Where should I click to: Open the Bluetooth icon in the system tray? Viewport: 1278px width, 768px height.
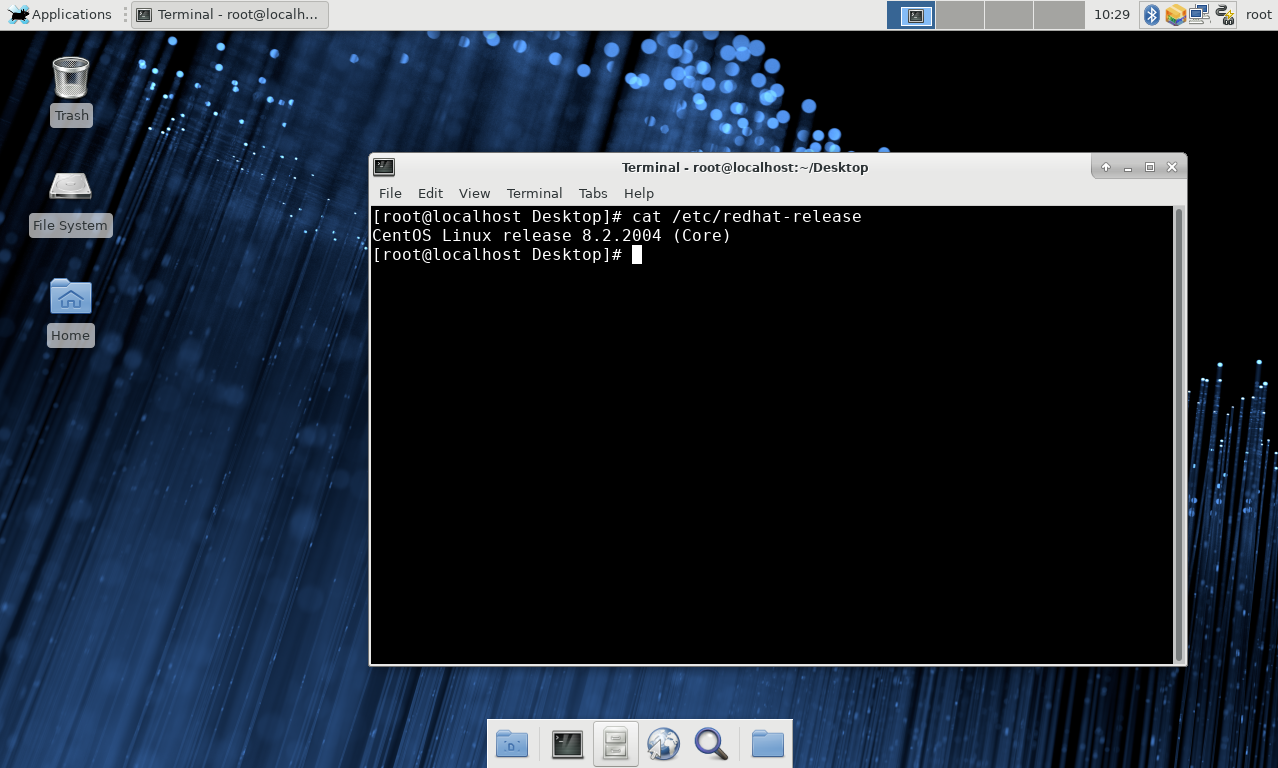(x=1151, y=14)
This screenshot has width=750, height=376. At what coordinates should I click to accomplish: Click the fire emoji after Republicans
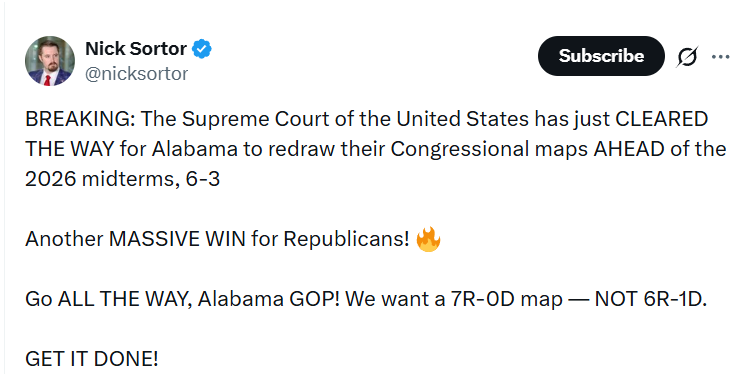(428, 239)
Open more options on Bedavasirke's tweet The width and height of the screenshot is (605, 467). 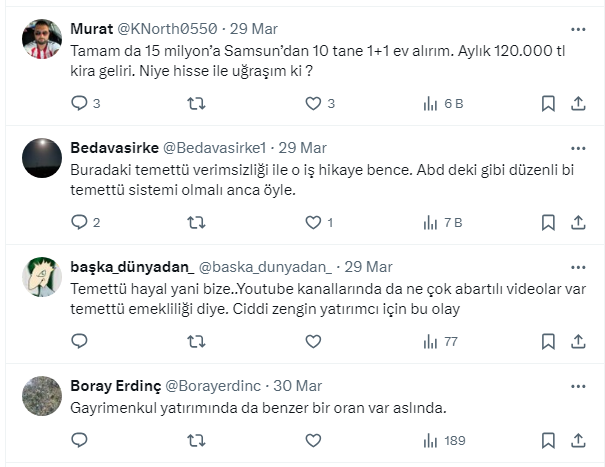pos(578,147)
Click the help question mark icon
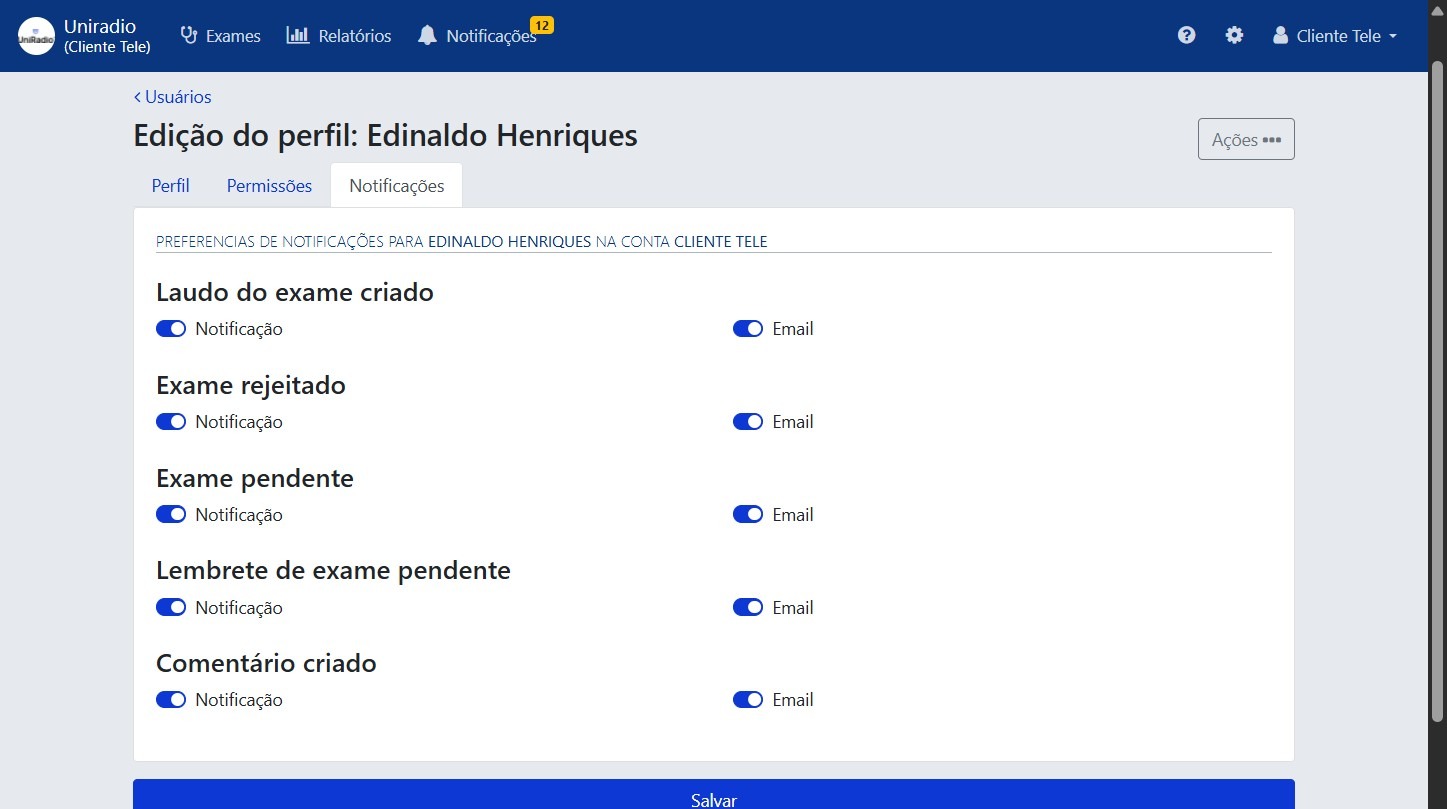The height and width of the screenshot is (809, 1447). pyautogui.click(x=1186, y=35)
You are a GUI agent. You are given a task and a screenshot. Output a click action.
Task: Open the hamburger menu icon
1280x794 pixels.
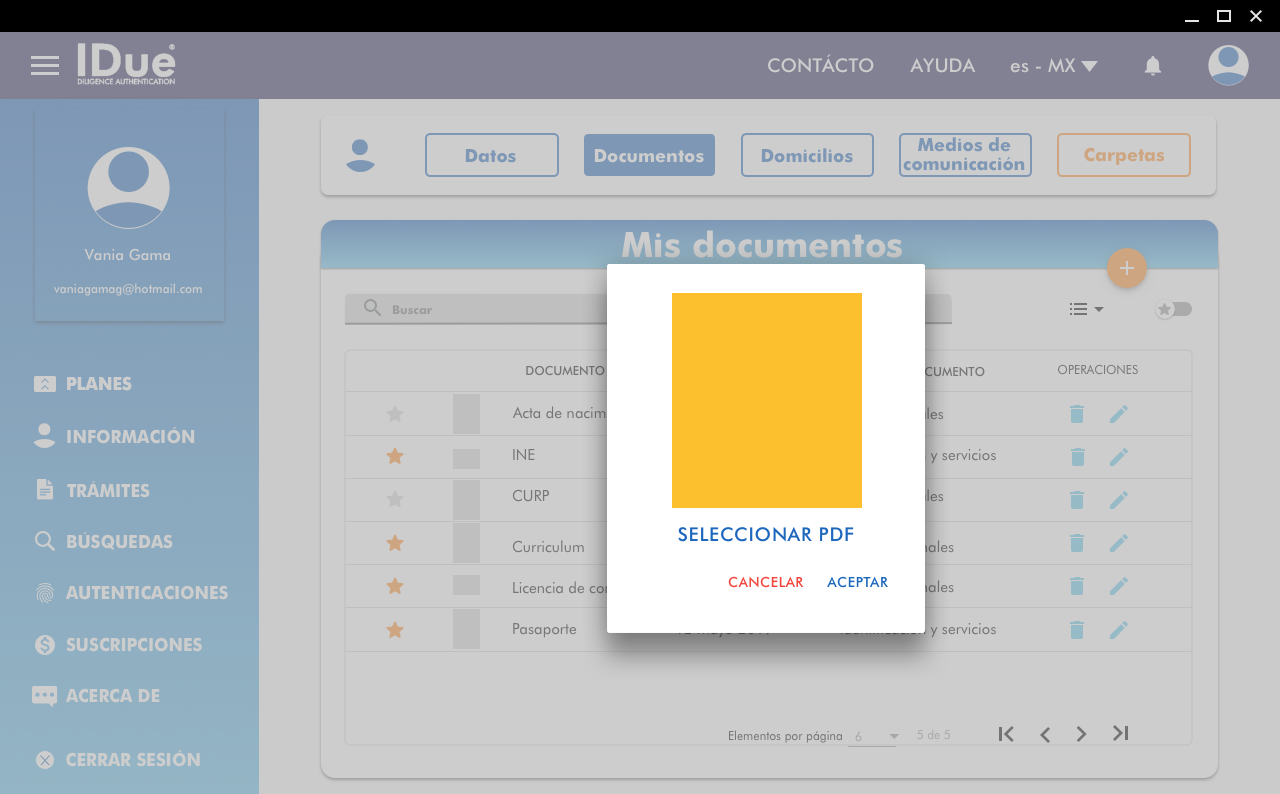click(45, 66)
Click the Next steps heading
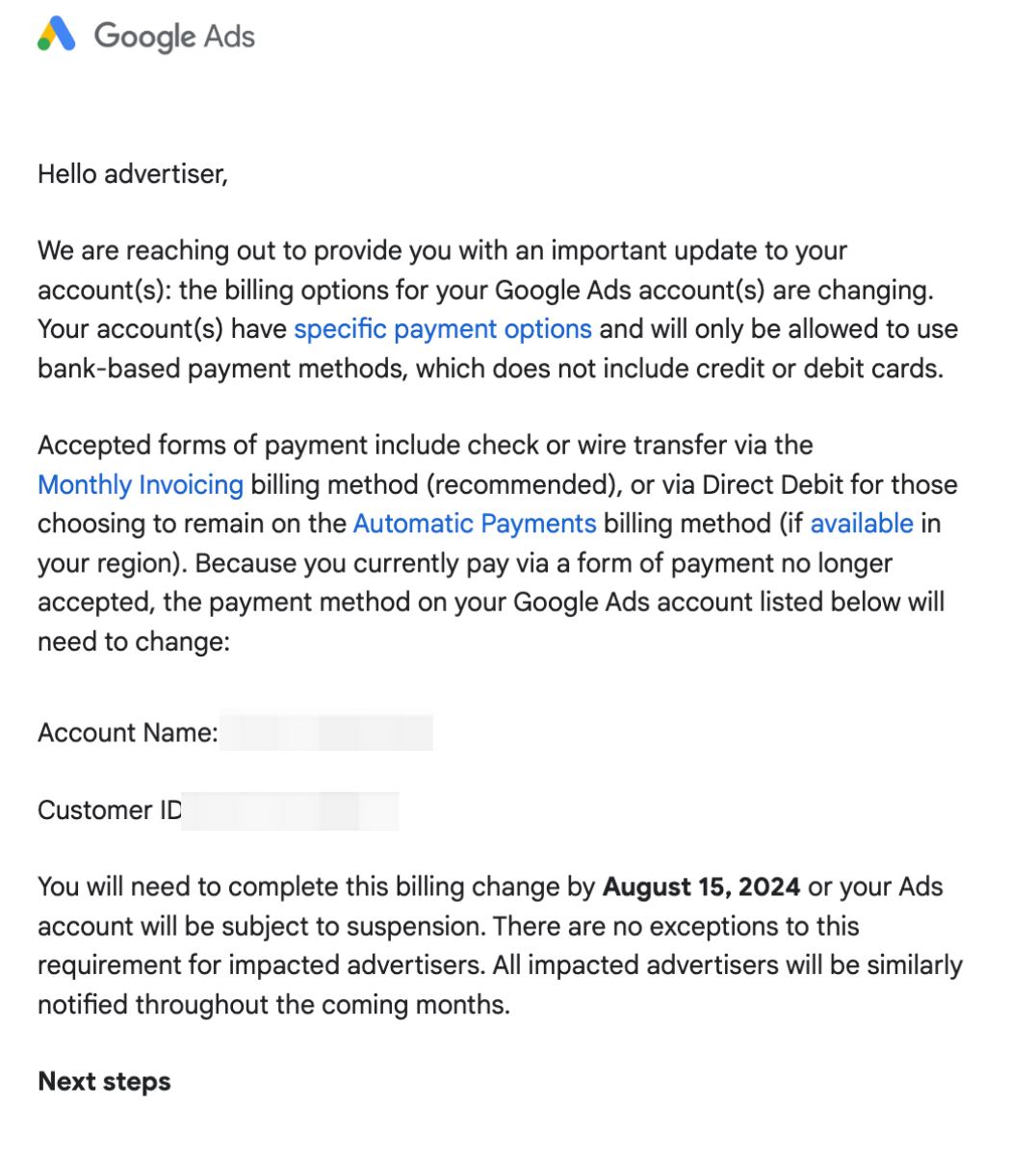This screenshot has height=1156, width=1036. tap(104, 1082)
═══
Problem to solve:
Output only the lines from the one that contains "You are a GUI" to the end of the entries above, both end lines included, and drop the pictures.

Task result:
You are a GUI agent. You are given a task and a screenshot. Output a click action.
Task: Open the hamburger menu icon
1280x794 pixels.
click(45, 66)
Click the Next steps heading
This screenshot has height=1156, width=1036. tap(104, 1082)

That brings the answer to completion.